First W76-2 Finished at Pantex in January, NNSA Says

By ExchangeMonitor

ARLINGTON, Va. —The National Nuclear Security Administration (NNSA) in January completed its first low-yield, submarine-launched ballistic-missile warhead, which now awaits a final design review in Texas before the agency can ship it to the Navy, an agency official said here Tuesday.

Production of the W76-2 warhead, a modified version of the recently refurbished W76-1, is conducted at the Pantex Plant in Amarillo, Texas, John Evans, NNSA acting assistant deputy administrator for stockpile management, said in a question-and-answer session at the ExchangeMonitor’s annual Nuclear Deterrence Summit.

The initial weapon now requires a final review before the NNSA can declare it an official “first production unit.” After that review, slated for February, the agency can begin preparations to send the weapon to the Navy.

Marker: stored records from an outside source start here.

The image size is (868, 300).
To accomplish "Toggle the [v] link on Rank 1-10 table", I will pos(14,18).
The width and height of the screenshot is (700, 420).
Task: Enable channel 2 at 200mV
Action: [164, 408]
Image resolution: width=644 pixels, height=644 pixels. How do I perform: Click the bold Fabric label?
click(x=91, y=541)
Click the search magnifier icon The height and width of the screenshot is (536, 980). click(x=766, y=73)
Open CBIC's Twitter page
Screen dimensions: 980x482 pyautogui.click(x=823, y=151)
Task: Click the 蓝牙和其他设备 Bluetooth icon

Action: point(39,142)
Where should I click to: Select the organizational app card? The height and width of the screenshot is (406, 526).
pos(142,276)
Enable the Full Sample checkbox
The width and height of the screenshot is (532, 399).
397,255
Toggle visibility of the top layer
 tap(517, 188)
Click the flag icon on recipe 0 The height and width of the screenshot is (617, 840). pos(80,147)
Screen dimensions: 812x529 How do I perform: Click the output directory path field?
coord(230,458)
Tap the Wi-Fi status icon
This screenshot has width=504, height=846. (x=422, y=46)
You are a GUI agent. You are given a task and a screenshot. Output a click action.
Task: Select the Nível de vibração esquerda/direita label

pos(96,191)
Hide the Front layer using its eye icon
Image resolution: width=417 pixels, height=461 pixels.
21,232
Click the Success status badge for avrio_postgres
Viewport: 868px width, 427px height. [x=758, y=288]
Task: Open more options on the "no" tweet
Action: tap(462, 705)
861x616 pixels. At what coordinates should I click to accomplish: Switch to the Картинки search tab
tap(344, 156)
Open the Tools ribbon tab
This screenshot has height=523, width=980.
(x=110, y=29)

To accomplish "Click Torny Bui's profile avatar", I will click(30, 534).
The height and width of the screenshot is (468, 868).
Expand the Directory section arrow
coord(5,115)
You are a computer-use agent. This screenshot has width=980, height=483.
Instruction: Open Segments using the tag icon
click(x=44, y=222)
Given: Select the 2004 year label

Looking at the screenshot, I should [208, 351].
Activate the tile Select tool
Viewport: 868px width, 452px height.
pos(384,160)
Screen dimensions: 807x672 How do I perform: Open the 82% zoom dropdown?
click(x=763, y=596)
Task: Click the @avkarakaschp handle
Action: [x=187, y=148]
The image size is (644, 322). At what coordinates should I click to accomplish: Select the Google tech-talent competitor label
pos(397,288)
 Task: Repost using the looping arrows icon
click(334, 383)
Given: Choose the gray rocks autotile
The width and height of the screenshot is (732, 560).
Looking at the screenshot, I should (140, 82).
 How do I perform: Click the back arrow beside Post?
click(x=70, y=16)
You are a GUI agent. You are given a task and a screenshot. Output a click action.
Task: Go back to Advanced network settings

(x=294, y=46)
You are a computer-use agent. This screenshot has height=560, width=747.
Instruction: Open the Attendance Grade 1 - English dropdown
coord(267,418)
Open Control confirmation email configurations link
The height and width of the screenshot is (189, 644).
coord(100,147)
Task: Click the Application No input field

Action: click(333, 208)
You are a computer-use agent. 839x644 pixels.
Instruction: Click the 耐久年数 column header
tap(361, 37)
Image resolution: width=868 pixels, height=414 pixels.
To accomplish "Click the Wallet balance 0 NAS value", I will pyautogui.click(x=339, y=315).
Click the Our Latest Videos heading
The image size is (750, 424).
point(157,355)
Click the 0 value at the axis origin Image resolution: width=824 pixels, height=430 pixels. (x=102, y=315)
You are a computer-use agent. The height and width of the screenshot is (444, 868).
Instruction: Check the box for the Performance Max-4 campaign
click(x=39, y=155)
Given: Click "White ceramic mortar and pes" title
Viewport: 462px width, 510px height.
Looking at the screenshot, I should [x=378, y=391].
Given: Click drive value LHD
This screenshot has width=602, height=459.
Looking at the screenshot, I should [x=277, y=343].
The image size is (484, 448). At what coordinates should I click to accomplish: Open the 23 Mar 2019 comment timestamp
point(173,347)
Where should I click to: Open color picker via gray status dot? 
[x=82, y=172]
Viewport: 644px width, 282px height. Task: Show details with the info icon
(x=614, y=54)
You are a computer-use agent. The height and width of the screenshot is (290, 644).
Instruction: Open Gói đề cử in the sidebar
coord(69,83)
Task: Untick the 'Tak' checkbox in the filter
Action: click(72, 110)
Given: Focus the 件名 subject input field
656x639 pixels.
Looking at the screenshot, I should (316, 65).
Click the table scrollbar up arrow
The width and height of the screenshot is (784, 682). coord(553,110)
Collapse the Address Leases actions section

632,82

Like the much higher-yield W76-1, the W72-2 will fit on Trident II-D5 missiles carried aboard Ohio-class ballistic missile submarines.

In January, when it acknowledged it had started building the first W76-2, the NNSA said it would start delivering the weapon to the Navy by Sept. 30. The DOE branch has not said exactly how many W76-1 missiles will be converted into the W76-2, only that it is a “small number.”

Evans said the Department of the Defense requires the NNSA to finish work on the W76-2 warhead in fiscal year 2024.

“The military requirement is for us to complete by 2024,” Evans said in response to an audience question. If “we complete early, so much the better. We will not be late. Once we start, we’re going to ramp up activities and complete as soon as we can.”

Congress approved $65 million for the weapon in the current fiscal 2019, as the White House requested.vThe NNSA last year thought it would need another $60 million for the W76-2 in fiscal 2020, Sen. Dianne Feinstein (D-Calif.) said in an appropriations markup hearing in April 2018. 

The Trump administration plans to release at least an outline of its 2020 budget request in March, Weapons Complex Morning Briefing‘s affiliate publication Defense Daily has reported.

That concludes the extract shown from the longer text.